Final
- Champion: Tommy Paul
- Runner-up: Lorenzo Musetti
- Score: 6–1, 7–6^{(10–8)}

Details
- Draw: 32 (4Q / 3WC)
- Seeds: 8

Events
| Singles | Doubles |
- ← 2023 · Queen's Club Championships · 2025 →

= 2024 Queen's Club Championships – Singles =

Tommy Paul defeated Lorenzo Musetti in the final, 6–1, 7–6^{(10–8)} to win the singles tennis title at the 2024 Queen's Club Championships. It was his third career ATP Tour title, and first on grass. Paul was the first American to win the tournament since Sam Querrey in 2010.

Carlos Alcaraz was the defending champion, but lost in the second round to Jack Draper. This marked the end of Alcaraz's 13-match winning streak on grass.

Milos Raonic served 47 aces in his first-round victory against Cameron Norrie — the most served in a best-of-three-set match — and broke the record previously held by Ivo Karlović with 45 aces, dating back to the 2015 Halle Open.

This tournament also marked the final professional singles appearance of three-time major singles champion, two-time Olympic singles gold medalist, and former world No. 1 Andy Murray. He retired from his second round match against Jordan Thompson due to a back injury, after scoring his 739th and final career victory in his 1000th match against Alexei Popyrin in the first round.

Job:
In the tennis report, who did Carlos Alcaraz lose to in the second round? The material that comes next is separate from the tennis report above.

Supplied records:
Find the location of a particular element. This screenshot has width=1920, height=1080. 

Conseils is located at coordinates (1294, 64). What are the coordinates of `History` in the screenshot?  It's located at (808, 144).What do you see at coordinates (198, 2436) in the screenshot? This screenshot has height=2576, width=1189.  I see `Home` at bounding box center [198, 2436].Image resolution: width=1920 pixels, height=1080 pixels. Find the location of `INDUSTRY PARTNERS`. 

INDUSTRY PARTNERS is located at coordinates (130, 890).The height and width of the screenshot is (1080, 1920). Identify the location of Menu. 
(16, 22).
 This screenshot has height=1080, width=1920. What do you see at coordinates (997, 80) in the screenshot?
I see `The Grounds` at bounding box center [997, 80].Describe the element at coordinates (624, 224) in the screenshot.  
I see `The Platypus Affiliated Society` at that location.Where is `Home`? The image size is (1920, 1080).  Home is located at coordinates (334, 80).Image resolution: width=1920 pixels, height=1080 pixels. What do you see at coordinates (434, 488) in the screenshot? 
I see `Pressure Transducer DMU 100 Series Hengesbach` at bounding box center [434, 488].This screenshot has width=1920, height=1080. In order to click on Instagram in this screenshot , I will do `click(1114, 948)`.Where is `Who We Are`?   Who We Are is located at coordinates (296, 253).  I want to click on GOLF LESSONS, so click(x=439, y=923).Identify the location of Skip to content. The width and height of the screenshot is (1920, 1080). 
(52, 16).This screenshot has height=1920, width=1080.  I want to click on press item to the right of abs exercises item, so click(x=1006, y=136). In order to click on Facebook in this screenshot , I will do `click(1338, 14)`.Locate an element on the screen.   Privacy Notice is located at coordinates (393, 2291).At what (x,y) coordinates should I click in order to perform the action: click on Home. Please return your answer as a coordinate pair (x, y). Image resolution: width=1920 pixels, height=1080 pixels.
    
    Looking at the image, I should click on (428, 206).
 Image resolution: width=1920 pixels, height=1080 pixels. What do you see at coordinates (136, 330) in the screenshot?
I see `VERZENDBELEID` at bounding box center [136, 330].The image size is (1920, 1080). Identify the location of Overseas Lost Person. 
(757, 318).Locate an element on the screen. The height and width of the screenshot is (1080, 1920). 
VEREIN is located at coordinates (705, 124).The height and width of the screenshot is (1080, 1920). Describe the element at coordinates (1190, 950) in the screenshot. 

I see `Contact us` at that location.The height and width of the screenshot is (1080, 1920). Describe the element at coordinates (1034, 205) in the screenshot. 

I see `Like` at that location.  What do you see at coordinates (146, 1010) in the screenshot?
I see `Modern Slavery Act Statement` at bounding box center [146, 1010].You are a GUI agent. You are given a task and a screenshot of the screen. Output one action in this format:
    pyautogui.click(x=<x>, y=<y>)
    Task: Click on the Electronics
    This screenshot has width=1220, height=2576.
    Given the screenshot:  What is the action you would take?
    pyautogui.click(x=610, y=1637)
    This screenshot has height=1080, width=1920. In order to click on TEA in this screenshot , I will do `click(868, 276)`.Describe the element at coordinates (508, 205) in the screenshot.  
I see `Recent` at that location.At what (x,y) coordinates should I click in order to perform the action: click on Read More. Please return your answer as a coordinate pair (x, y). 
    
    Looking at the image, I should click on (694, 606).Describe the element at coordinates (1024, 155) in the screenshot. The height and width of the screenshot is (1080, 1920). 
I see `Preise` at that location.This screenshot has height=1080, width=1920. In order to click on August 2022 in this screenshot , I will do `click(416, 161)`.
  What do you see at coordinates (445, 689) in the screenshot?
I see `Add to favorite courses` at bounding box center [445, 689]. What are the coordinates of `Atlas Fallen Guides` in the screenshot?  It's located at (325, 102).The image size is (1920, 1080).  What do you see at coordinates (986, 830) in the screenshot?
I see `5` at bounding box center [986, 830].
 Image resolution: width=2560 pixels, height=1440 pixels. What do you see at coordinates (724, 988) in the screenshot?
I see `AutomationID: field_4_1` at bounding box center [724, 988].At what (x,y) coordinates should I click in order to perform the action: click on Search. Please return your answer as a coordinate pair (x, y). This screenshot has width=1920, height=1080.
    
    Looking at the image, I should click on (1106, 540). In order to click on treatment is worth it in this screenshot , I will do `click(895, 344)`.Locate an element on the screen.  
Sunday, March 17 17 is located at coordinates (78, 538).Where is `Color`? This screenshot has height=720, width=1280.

Complete response:
Jack Draper.